Hopefully, next year, there will be a second volume detailing further changes that have been made to move the UK away from the decaying EU economies and towards the dynamic economies of the United States, Asia, and Africa. Or better still, closer to the Commonwealth, as the UK’s heavily service-based economy is better aligned with countries that use Common law, common accounting standards and of course a common language, English, as either their first or second official language.
Unfortunately, there is also a chance that the second edition will be a much shorter book, as a group of MPs on both sides of the House of Commons still do not accept that the UK voted to leave the EU and that the UK economy has benefited from this decision.

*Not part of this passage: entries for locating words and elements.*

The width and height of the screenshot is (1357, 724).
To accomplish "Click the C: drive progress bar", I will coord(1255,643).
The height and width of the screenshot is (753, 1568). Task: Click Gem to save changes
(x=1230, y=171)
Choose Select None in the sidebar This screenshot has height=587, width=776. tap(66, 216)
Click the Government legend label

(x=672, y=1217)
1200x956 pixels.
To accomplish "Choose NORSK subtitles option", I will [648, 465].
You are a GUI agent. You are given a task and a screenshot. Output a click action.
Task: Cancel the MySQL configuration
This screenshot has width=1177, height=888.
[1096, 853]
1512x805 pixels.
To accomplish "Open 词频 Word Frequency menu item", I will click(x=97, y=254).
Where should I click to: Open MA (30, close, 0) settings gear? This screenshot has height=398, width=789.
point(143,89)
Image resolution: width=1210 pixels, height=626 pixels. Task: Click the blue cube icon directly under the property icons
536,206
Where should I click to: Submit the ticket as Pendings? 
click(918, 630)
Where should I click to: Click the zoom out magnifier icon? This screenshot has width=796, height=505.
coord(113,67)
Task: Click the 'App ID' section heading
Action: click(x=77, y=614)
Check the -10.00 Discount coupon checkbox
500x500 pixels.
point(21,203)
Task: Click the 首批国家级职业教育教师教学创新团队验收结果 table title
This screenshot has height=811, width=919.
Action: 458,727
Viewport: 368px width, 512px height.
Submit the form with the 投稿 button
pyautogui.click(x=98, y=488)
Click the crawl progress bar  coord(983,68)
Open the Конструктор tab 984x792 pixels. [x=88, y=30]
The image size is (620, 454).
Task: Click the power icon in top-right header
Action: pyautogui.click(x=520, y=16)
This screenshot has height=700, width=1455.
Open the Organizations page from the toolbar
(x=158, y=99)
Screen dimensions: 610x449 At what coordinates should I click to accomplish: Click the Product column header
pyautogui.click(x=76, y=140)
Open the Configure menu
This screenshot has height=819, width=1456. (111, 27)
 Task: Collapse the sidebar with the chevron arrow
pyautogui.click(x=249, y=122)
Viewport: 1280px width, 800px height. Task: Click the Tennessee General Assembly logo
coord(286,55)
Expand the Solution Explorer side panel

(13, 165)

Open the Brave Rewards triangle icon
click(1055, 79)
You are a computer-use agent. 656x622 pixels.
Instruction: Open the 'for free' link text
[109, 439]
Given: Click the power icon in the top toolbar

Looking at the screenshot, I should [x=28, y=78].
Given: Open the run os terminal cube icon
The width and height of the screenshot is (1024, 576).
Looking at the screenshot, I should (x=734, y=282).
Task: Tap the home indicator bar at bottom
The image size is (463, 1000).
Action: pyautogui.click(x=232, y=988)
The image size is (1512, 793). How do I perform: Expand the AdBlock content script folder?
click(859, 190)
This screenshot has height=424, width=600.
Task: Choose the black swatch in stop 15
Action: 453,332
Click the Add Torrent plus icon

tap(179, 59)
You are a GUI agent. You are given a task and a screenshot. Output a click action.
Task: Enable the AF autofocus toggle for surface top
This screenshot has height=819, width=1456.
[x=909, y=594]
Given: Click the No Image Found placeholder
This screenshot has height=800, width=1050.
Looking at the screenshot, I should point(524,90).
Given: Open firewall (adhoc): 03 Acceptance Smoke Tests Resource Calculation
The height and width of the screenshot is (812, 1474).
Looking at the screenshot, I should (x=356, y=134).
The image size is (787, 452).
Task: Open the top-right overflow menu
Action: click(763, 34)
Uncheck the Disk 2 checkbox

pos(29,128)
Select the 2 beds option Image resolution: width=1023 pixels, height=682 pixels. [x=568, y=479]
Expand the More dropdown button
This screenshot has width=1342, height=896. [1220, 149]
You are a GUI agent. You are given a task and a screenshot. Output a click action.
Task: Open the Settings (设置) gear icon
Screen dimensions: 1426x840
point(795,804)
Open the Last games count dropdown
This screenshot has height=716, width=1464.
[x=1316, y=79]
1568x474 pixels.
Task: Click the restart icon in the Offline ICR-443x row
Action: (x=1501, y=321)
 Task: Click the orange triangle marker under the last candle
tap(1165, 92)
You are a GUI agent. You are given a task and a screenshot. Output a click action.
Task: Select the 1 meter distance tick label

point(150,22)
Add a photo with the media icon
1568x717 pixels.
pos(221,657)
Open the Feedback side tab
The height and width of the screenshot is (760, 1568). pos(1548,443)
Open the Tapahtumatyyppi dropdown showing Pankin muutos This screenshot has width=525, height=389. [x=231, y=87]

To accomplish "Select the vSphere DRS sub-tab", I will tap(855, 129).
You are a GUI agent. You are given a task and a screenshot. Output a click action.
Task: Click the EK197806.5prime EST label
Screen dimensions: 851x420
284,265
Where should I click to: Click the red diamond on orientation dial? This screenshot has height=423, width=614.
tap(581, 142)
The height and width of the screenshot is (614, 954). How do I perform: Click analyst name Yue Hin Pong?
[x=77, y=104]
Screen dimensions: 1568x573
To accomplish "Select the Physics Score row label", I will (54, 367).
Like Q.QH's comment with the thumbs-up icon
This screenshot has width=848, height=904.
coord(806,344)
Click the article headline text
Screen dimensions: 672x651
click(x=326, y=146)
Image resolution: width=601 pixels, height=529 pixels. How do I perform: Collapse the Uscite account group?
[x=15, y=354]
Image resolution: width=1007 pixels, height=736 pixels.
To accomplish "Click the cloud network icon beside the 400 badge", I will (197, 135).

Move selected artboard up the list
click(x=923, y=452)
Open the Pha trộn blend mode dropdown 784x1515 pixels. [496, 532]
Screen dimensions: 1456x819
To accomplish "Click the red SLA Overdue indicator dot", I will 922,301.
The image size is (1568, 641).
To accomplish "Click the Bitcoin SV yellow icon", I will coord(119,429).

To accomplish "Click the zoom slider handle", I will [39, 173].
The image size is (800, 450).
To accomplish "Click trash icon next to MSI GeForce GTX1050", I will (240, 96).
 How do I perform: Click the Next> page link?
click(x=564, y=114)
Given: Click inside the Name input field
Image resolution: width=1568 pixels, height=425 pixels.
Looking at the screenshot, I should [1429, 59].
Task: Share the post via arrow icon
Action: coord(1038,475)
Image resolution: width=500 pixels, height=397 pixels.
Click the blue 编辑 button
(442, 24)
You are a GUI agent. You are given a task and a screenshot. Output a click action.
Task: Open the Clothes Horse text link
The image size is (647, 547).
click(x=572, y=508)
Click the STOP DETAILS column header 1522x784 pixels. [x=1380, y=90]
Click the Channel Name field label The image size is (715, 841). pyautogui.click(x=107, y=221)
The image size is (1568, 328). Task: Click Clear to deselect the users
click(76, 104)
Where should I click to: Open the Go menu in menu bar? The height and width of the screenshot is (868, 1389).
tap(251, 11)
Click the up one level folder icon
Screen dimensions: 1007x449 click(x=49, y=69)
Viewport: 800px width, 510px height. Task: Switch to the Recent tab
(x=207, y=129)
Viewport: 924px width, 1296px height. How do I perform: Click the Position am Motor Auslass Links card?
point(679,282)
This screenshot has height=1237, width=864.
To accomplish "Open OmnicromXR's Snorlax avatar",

So while these MPs, who were elected to govern the UK but would prefer to abdicate this responsibility by aligning the UK with EU regulations again, continue their plotting, it is helpful to have a book reminding UK citizens of the powers they now possess and why they should resist at all costs the attempts to transfer these powers back to the Brussels bureaucrats.
75 Brexit Benefits does what it says on the tin, allowing readers to easily find and understand the benefits to the UK of being outside the EU, even if they are not directly involved in the sector or policy area where the regulations have changed.
75 Brexit Benefits is a catalogue of post-Brexit achievements and a reaffirmation of why the UK voted to leave the EU
Hopefully, the book’s positive message will encourage Rejoiners to examine all the areas where the UK could adopt Global best practice, rather than maintaining the pretence that the “EU knows best”. They don’t — and they never did. Even Mario Draghi understands and has publicly stated that the EU’s overregulation and irrational fear of technology have contributed to reducing EU prosperity and economic growth. Why would anyone want to align with that?
75 Brexit Benefits is a catalogue of post-Brexit achievements and a reaffirmation of why the UK voted to leave the EU. It is well researched and functions as a helpful reference for countering the naysayers who have yet to acknowledge that the UK economy is performing better than either France or Germany. Or those who refuse to accept that the UK has superior agricultural and animal welfare standards, more trade agreements, and better financial regulations, among other advantages. Most importantly, it makes an ideal Christmas gift for the Remainers and Rejoiners in your life. It is available at all good bookshops and on Amazon. Hopefully, someone will send a copy to Nick Thomas-Symonds, Stella Creasy, Ursula von der Leyen, Michel Barnier, Jean-Claude Juncker, and Guy Verhofstadt.